- **PROBLEM DESCRIPTION**:
Transcribe all the entries that follow, leaving nothing out.

========================

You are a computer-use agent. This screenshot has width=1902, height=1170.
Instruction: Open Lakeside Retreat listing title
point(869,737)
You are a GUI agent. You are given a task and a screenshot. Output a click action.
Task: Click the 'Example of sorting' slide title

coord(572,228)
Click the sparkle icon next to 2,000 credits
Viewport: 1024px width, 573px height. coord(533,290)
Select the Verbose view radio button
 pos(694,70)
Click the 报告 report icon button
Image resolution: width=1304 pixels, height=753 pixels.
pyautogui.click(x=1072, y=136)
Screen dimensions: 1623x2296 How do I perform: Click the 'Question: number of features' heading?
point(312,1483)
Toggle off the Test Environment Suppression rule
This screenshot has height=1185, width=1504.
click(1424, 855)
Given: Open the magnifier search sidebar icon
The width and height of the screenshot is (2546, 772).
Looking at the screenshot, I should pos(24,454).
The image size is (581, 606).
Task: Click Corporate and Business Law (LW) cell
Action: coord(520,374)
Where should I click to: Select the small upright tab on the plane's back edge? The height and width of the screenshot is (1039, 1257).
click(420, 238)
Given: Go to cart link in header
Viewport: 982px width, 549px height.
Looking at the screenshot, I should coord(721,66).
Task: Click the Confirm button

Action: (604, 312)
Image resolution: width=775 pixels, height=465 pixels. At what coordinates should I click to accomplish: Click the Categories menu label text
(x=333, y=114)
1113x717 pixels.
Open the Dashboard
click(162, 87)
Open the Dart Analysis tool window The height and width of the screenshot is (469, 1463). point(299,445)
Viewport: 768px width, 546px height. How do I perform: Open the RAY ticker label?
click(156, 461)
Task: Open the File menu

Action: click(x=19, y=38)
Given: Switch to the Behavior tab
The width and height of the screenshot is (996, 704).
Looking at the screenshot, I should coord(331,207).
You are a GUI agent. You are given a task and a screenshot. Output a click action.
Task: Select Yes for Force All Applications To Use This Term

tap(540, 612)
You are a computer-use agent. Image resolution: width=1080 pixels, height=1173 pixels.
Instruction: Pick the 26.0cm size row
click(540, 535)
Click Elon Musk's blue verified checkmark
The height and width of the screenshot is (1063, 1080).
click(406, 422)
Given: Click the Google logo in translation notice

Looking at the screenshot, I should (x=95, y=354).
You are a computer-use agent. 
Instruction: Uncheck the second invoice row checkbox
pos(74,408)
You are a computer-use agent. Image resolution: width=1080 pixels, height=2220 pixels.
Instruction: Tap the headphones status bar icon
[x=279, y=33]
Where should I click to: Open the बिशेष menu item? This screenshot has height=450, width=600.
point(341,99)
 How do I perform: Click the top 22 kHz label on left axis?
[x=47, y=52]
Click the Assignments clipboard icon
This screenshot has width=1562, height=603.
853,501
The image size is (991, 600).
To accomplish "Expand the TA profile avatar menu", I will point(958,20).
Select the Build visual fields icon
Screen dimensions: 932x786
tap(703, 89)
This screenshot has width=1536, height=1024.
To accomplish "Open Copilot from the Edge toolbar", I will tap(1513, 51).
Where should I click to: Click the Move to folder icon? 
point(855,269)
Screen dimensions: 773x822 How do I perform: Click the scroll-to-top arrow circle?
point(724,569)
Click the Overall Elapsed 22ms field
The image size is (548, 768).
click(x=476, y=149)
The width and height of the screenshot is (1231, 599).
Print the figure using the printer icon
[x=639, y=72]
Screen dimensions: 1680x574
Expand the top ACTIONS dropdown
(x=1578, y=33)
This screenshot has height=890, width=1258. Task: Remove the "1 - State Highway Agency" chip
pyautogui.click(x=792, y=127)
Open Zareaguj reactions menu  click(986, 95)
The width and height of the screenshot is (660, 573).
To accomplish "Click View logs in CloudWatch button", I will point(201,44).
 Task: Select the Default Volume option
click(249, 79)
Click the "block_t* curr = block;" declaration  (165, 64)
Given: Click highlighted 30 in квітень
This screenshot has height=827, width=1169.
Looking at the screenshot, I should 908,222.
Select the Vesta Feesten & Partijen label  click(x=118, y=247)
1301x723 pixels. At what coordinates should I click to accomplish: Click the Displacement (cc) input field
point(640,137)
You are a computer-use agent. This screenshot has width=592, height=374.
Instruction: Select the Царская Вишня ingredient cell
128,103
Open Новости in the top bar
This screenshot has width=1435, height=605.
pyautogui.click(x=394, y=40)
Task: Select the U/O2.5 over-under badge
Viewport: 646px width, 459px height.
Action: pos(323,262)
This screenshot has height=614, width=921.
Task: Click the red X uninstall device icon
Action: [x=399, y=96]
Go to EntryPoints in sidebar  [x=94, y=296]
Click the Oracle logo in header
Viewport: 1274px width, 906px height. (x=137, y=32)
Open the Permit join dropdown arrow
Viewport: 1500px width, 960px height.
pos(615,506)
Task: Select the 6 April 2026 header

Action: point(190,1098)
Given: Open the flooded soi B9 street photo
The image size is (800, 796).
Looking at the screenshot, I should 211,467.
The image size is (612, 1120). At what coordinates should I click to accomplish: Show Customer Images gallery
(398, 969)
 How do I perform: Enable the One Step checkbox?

========================

- **COMPLETED TASK**:
You are a computer-use agent. This screenshot has width=1902, height=1170.
Instruction: Open Lakeside Retreat listing title
point(869,737)
You are a GUI agent. You are given a task and a screenshot. Output a click action.
Task: Click the 'Example of sorting' slide title

coord(572,228)
Click the sparkle icon next to 2,000 credits
Viewport: 1024px width, 573px height. coord(533,290)
Select the Verbose view radio button
 pos(694,70)
Click the 报告 report icon button
Image resolution: width=1304 pixels, height=753 pixels.
pyautogui.click(x=1072, y=136)
Screen dimensions: 1623x2296 How do I perform: Click the 'Question: number of features' heading?
point(312,1483)
Toggle off the Test Environment Suppression rule
This screenshot has height=1185, width=1504.
click(1424, 855)
Given: Open the magnifier search sidebar icon
The width and height of the screenshot is (2546, 772).
Looking at the screenshot, I should pos(24,454).
The image size is (581, 606).
Task: Click Corporate and Business Law (LW) cell
Action: coord(520,374)
Where should I click to: Select the small upright tab on the plane's back edge? The height and width of the screenshot is (1039, 1257).
click(420, 238)
Given: Go to cart link in header
Viewport: 982px width, 549px height.
Looking at the screenshot, I should coord(721,66).
Task: Click the Confirm button

Action: (604, 312)
Image resolution: width=775 pixels, height=465 pixels. At what coordinates should I click to accomplish: Click the Categories menu label text
(x=333, y=114)
1113x717 pixels.
Open the Dashboard
click(162, 87)
Open the Dart Analysis tool window The height and width of the screenshot is (469, 1463). point(299,445)
Viewport: 768px width, 546px height. How do I perform: Open the RAY ticker label?
click(156, 461)
Task: Open the File menu

Action: click(x=19, y=38)
Given: Switch to the Behavior tab
The width and height of the screenshot is (996, 704).
Looking at the screenshot, I should coord(331,207).
You are a GUI agent. You are given a task and a screenshot. Output a click action.
Task: Select Yes for Force All Applications To Use This Term

tap(540, 612)
You are a computer-use agent. Image resolution: width=1080 pixels, height=1173 pixels.
Instruction: Pick the 26.0cm size row
click(540, 535)
Click Elon Musk's blue verified checkmark
The height and width of the screenshot is (1063, 1080).
click(406, 422)
Given: Click the Google logo in translation notice

Looking at the screenshot, I should (x=95, y=354).
You are a computer-use agent. 
Instruction: Uncheck the second invoice row checkbox
pos(74,408)
You are a computer-use agent. Image resolution: width=1080 pixels, height=2220 pixels.
Instruction: Tap the headphones status bar icon
[x=279, y=33]
Where should I click to: Open the बिशेष menu item? This screenshot has height=450, width=600.
point(341,99)
 How do I perform: Click the top 22 kHz label on left axis?
[x=47, y=52]
Click the Assignments clipboard icon
This screenshot has width=1562, height=603.
853,501
The image size is (991, 600).
To accomplish "Expand the TA profile avatar menu", I will point(958,20).
Select the Build visual fields icon
Screen dimensions: 932x786
tap(703, 89)
This screenshot has width=1536, height=1024.
To accomplish "Open Copilot from the Edge toolbar", I will tap(1513, 51).
Where should I click to: Click the Move to folder icon? 
point(855,269)
Screen dimensions: 773x822 How do I perform: Click the scroll-to-top arrow circle?
point(724,569)
Click the Overall Elapsed 22ms field
The image size is (548, 768).
click(x=476, y=149)
The width and height of the screenshot is (1231, 599).
Print the figure using the printer icon
[x=639, y=72]
Screen dimensions: 1680x574
Expand the top ACTIONS dropdown
(x=1578, y=33)
This screenshot has height=890, width=1258. Task: Remove the "1 - State Highway Agency" chip
pyautogui.click(x=792, y=127)
Open Zareaguj reactions menu  click(986, 95)
The width and height of the screenshot is (660, 573).
To accomplish "Click View logs in CloudWatch button", I will point(201,44).
 Task: Select the Default Volume option
click(249, 79)
Click the "block_t* curr = block;" declaration  (165, 64)
Given: Click highlighted 30 in квітень
This screenshot has height=827, width=1169.
Looking at the screenshot, I should 908,222.
Select the Vesta Feesten & Partijen label  click(x=118, y=247)
1301x723 pixels. At what coordinates should I click to accomplish: Click the Displacement (cc) input field
point(640,137)
You are a computer-use agent. This screenshot has width=592, height=374.
Instruction: Select the Царская Вишня ingredient cell
128,103
Open Новости in the top bar
This screenshot has width=1435, height=605.
pyautogui.click(x=394, y=40)
Task: Select the U/O2.5 over-under badge
Viewport: 646px width, 459px height.
Action: pos(323,262)
This screenshot has height=614, width=921.
Task: Click the red X uninstall device icon
Action: [x=399, y=96]
Go to EntryPoints in sidebar  [x=94, y=296]
Click the Oracle logo in header
Viewport: 1274px width, 906px height. (x=137, y=32)
Open the Permit join dropdown arrow
Viewport: 1500px width, 960px height.
pos(615,506)
Task: Select the 6 April 2026 header

Action: point(190,1098)
Given: Open the flooded soi B9 street photo
The image size is (800, 796).
Looking at the screenshot, I should 211,467.
The image size is (612, 1120). At what coordinates should I click to accomplish: Show Customer Images gallery
(398, 969)
 How do I perform: Enable the One Step checkbox?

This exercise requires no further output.